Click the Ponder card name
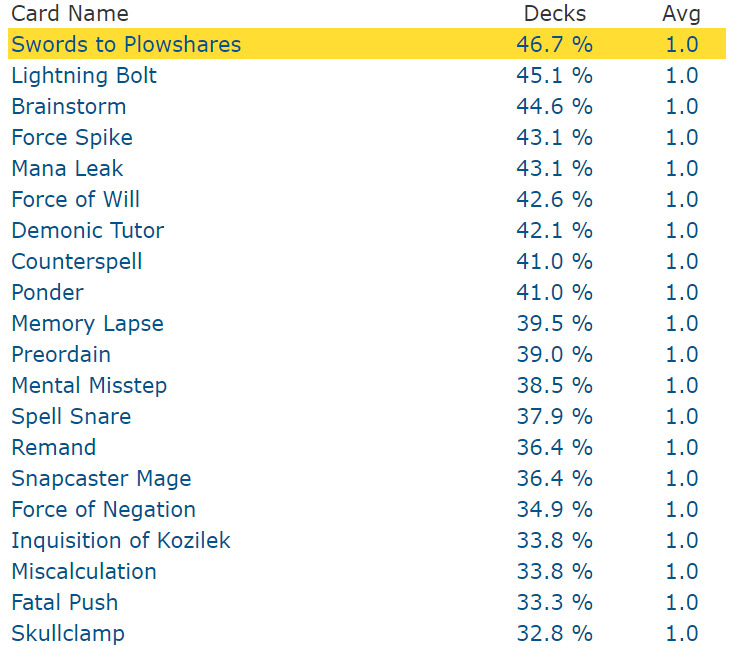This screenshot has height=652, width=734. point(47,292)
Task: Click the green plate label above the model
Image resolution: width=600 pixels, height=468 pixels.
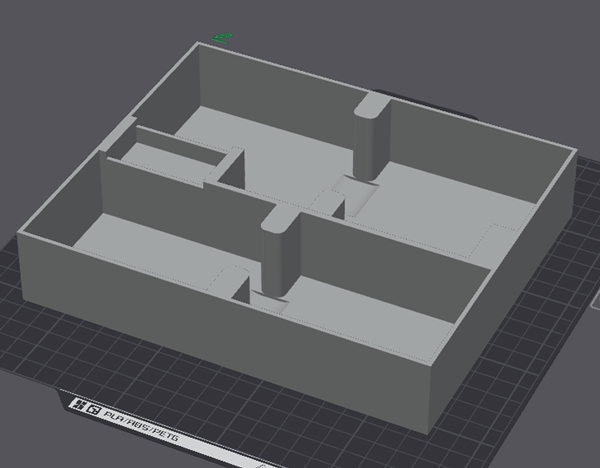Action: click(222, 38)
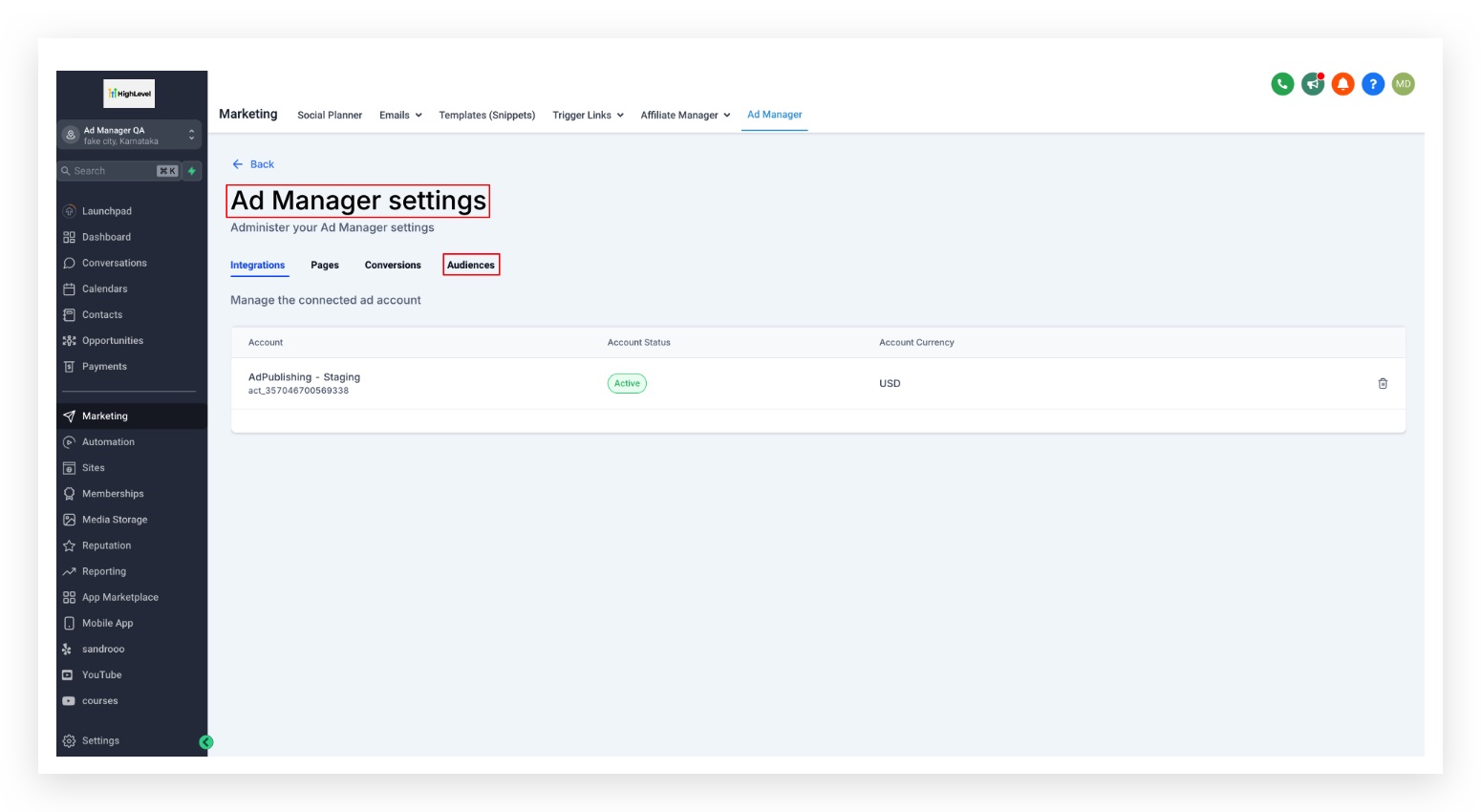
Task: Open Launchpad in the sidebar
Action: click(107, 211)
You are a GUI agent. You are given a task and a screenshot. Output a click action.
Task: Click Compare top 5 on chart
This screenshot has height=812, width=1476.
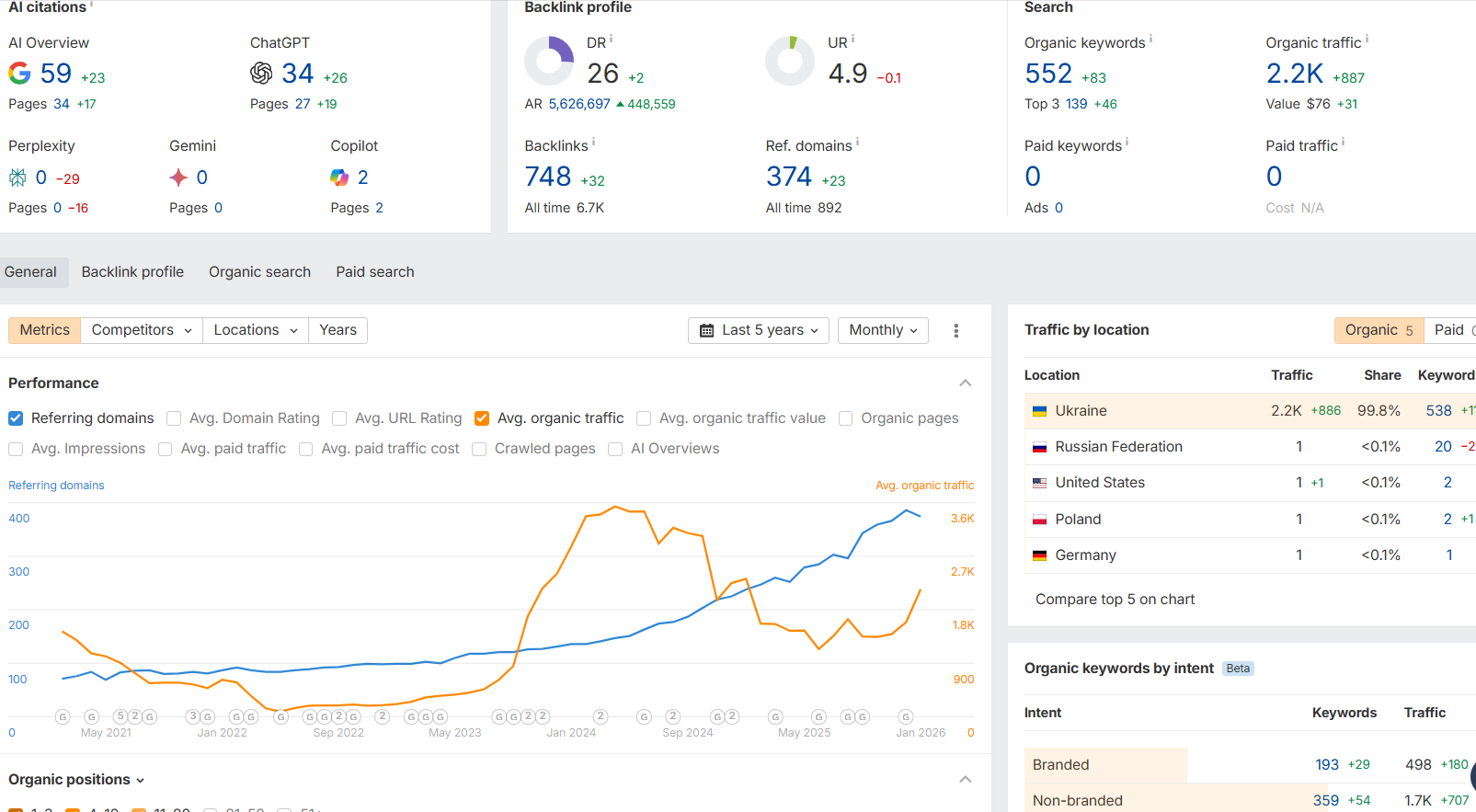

◆ ◆ ◆ ◆ ◆ ◆ ◆

== Your assignment ==
The answer must be the full set of records, repeated exactly, with no pictures.

== Expected output ==
Click the Ponder card name
This screenshot has height=652, width=734. point(47,292)
Task: Click the green plate label above the model
Image resolution: width=600 pixels, height=468 pixels.
Action: click(222, 38)
Task: Open Launchpad in the sidebar
Action: click(107, 211)
You are a GUI agent. You are given a task and a screenshot. Output a click action.
Task: Click Compare top 5 on chart
This screenshot has height=812, width=1476.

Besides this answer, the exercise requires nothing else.